Output the records exactly as they appear, with no pictures included.

*** Opening Data provided ***

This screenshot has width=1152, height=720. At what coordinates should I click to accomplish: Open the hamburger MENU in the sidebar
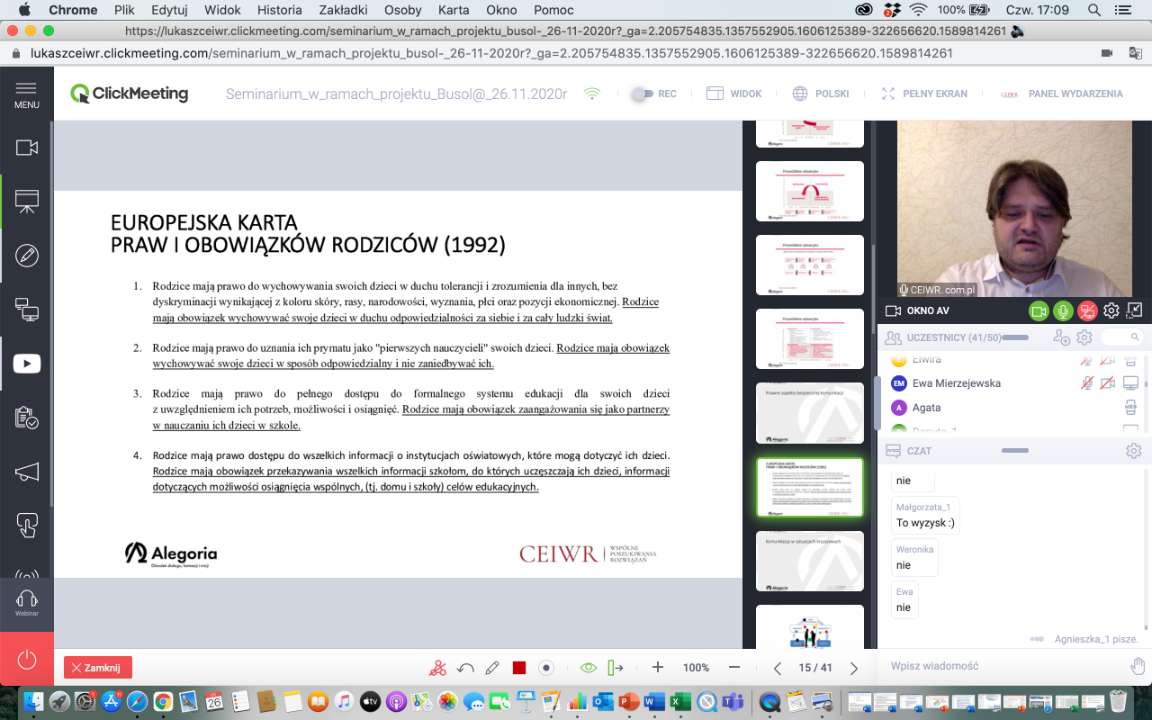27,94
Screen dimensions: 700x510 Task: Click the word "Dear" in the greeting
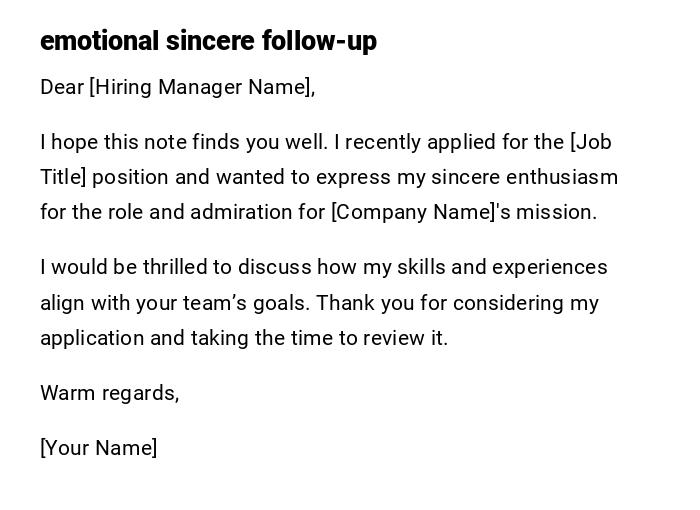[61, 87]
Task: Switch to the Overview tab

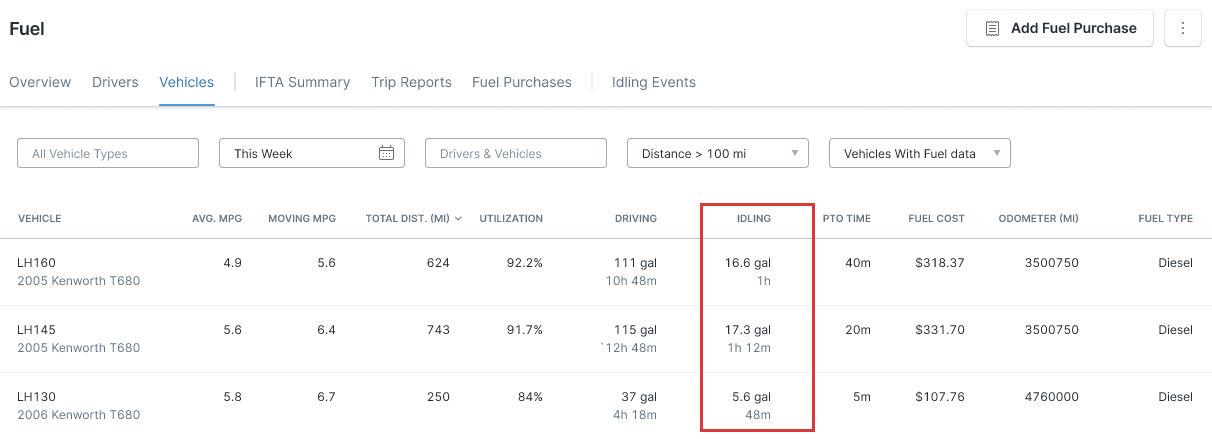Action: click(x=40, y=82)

*** Closing Data provided ***

» Task result:
This screenshot has width=1152, height=720. At what coordinates should I click to accomplish: Open the hamburger MENU in the sidebar
27,94
Screen dimensions: 700x510 Task: Click the word "Dear" in the greeting
[61, 87]
Task: Switch to the Overview tab

Action: click(x=40, y=82)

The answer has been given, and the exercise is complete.